Gross Domestic Product (GDP) grew at an annualized rate of 3.5% in the third quarter. (This estimate will be revised twice and the final number, due in about sixty days, could be significantly different.)Obama's GDP VS previous Administrations

While 3.5% is a bit of an improvement over the average for the past five years, it’s not nearly enough to restore pre-recession employment levels and prosperity.  As the chart shows we’re still suffering through the weakest post-recession recovery since the government began issuing quarterly GDP reports in 1947.

The American economy, while the most resilient in human history, struggles under the weight of decades of accumulated government intervention in the form of excessive regulation, taxation, and bureaucratic mandates, the most recent being Obamacare and the massive, Dodd-Frank financial regulation law.  These government intrusions into the private sector and the generally anti-business, anti-investment inclination of the Obama Administration discourages and deters entrepreneurs and investors, resulting in fewer of the business start-ups and expansions that create jobs and expand the economy.

America’s corporate tax code, the most confiscatory in the world, drives investment capital, the source of jobs and economic growth overseas.   Indeed, some American companies have had to “invert” or turn themselves into foreign corporations in order to facilitate investment in America!

Defenders of big government economic intervention say the current recovery is the weakest on record because the 2008-09 recession was deepest/worst on record.  But that isn’t consistent with the historical data.  The last time we suffered an exceptionally severe recession was 1981. Depending on which statistics one considers most important 1981 was either the worst or second worst recession on record.

Like President Obama, President Reagan inherited a an economy in crisis due primarily to huge losses and retrenchment in the financial sector.  Unlike Obama, Reagan faced historically high interest rates.  In 1982 Mortgage interest hit 15% compared to about 4.5% today.
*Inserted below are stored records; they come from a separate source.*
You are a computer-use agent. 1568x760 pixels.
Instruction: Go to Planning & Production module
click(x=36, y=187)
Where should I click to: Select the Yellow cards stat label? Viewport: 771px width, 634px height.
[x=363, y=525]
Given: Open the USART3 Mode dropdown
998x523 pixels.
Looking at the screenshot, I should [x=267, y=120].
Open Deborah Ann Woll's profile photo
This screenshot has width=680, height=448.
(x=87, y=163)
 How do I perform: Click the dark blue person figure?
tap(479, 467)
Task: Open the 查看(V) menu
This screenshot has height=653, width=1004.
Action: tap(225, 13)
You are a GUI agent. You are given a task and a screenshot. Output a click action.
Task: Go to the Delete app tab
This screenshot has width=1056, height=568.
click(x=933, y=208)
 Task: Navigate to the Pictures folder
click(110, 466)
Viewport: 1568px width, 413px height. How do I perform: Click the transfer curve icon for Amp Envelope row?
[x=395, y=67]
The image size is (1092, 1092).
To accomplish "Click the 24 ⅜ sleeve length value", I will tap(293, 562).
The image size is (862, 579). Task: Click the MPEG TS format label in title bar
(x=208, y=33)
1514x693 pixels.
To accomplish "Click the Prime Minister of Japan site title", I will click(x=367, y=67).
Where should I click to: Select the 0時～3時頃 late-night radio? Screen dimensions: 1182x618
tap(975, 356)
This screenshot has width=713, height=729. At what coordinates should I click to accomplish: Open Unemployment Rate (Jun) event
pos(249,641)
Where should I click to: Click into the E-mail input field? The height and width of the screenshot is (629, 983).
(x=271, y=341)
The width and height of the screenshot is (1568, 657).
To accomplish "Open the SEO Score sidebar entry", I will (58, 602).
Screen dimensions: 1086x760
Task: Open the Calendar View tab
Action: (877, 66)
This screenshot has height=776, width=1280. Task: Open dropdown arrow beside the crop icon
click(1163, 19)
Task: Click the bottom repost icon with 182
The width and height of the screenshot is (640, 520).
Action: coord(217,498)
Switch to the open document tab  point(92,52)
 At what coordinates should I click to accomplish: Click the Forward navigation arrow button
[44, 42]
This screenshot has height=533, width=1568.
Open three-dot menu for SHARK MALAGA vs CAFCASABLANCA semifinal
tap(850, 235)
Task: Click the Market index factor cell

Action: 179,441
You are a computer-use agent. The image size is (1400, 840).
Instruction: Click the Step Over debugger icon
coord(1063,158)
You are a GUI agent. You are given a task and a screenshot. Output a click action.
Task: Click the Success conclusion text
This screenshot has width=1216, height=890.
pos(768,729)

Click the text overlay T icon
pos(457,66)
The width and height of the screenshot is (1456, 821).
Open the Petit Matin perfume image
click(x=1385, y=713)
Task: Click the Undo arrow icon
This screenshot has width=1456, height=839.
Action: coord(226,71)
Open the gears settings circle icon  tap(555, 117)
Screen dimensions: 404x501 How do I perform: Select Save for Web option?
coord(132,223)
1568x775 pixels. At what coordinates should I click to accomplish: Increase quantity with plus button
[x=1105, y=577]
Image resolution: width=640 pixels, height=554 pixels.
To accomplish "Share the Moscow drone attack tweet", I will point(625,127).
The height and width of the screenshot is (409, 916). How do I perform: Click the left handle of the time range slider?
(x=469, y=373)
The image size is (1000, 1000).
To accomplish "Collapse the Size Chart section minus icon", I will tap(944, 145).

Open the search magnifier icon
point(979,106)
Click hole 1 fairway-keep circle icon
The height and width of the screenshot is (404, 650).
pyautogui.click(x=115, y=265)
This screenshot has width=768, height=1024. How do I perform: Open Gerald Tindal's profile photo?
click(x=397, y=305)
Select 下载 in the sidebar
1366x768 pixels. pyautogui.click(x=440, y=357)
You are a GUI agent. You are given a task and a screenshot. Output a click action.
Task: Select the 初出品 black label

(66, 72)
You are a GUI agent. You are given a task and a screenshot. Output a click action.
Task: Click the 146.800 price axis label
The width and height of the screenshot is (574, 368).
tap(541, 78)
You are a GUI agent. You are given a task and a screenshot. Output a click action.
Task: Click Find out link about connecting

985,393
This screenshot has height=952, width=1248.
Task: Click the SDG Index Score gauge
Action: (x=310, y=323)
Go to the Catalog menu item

The prime rate, paid by the largest, most credit worthy corporations was also in the teens, compared to 3.25% today.  The unemployment rate spiked up to an even higher level in 1981 than in 2009.

Reagan’s approach was directly opposite Obama’s.  Instead of raising taxes and intensifying government interference in the private sector, Reagan deregulated and cut taxes.

Perhaps a Republican victory next week will mark a turning point.  Perhaps the Republicans will enact a solid tax reform package and send it to President Obama, who claims to support tax reform.  President Obama could emulate President Clinton.  He could, like Clinton, cooperate with a new Republican majority in Congress to diminish government’s foot print and then take credit for the resulting economic growth.